Arthur Ouwehand is an exceptionally busy man. A technical fellow and research manager at DuPont’s Active Nutrition division of DuPont Nutrition & Health, in Finland, he has authored more than 250 journal articles and book chapters. He is the editor of three books on lactic acid bacteria and the intestinal microbiota. He speaks fluent Dutch, English, Swedish, German and “functional” Finnish. And he’s also an adjunct professor in applied microbiology at the University of Turku in Finland.

Ouwehand was recently awarded the 2017 Pedersen Medal, an honor reserved for individuals who achieved scientific and technical breakthroughs that resulted in significant value for customers. Ouwehand has worked for DuPont for more than 13 years, and as a member of the faculty at Göteborg University in Sweden since earning his doctorate there in 1999.

“The research that my team and I have been doing here at DuPont has, of course, been aimed at supporting DuPont’s business,” says Ouwehand, about balancing his dual industry and academic lives. “Then, as a scientist in academia, I also get to try to lift the science to a higher level.”

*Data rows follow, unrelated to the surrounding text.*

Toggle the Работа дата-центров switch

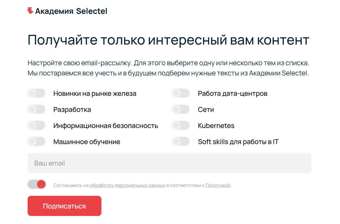(181, 93)
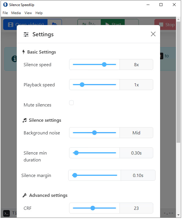Click the wrench Advanced settings icon
Screen dimensions: 182x219
coord(24,195)
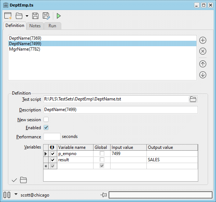Click the pin icon in status bar

pyautogui.click(x=104, y=195)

Probiotics are Ouwehand’s passion. Live microorganisms that — when taken in sufficient amounts — have been shown to improve the health of the host.

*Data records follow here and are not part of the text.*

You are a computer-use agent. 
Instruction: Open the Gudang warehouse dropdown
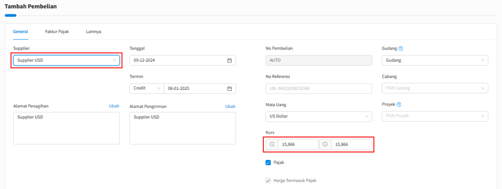(435, 60)
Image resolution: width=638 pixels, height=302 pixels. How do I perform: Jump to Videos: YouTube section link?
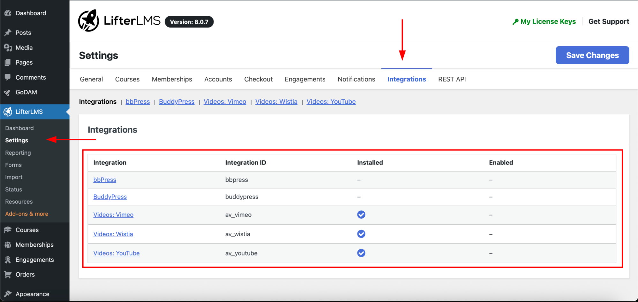click(x=331, y=102)
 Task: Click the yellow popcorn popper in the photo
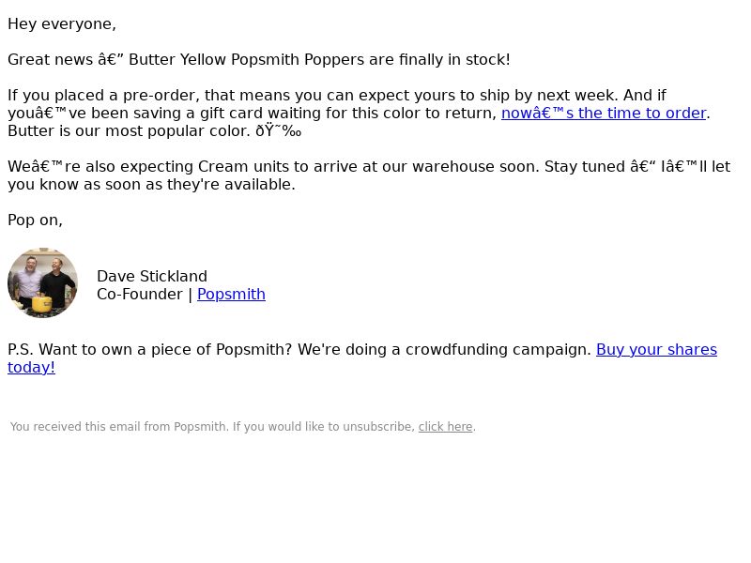tap(41, 303)
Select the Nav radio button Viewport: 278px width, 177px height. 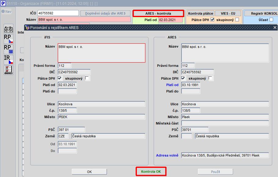click(x=3, y=12)
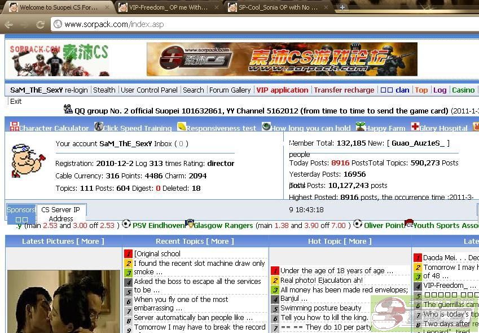This screenshot has height=333, width=479.
Task: Click the Responsiveness test icon
Action: click(182, 126)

“When I started in the probiotics business — maybe 25 years ago — it wasn’t very well known,” says Ouwehand. “Now it is mainstream. Most people have at least some understanding of probiotics and what they do, which is gratifying.”

Among other achievements, Ouwehand has documented how probiotics can reduce risk for respiratory infections and digestive problems.

In one study, Ouwehand identified how France could save hundreds of millions of dollars annually by using probiotics to reduce the risk and duration of respiratory tract infection, and reduce the risk of the diarrhea that is one of the most common side effects of antibiotics.

In another study, Ouwehand demonstrated that taking probiotics for abdominal pain — including the pain associated with serious conditions like irritable bowel syndrome — induces effects that are similar to morphine.

“We’ve published our results in Nature Medicine, which is about as good as you can get when you’re a scientist,” says Ouwehand.

Ouwehand says that he is driven in his work by the need to understand. “I'm a scientist. I like to know how things work,” he says. “Why are things the way they are?” Ouwehand’s balance of academic and industry research, sure seems to satisfy this deep need.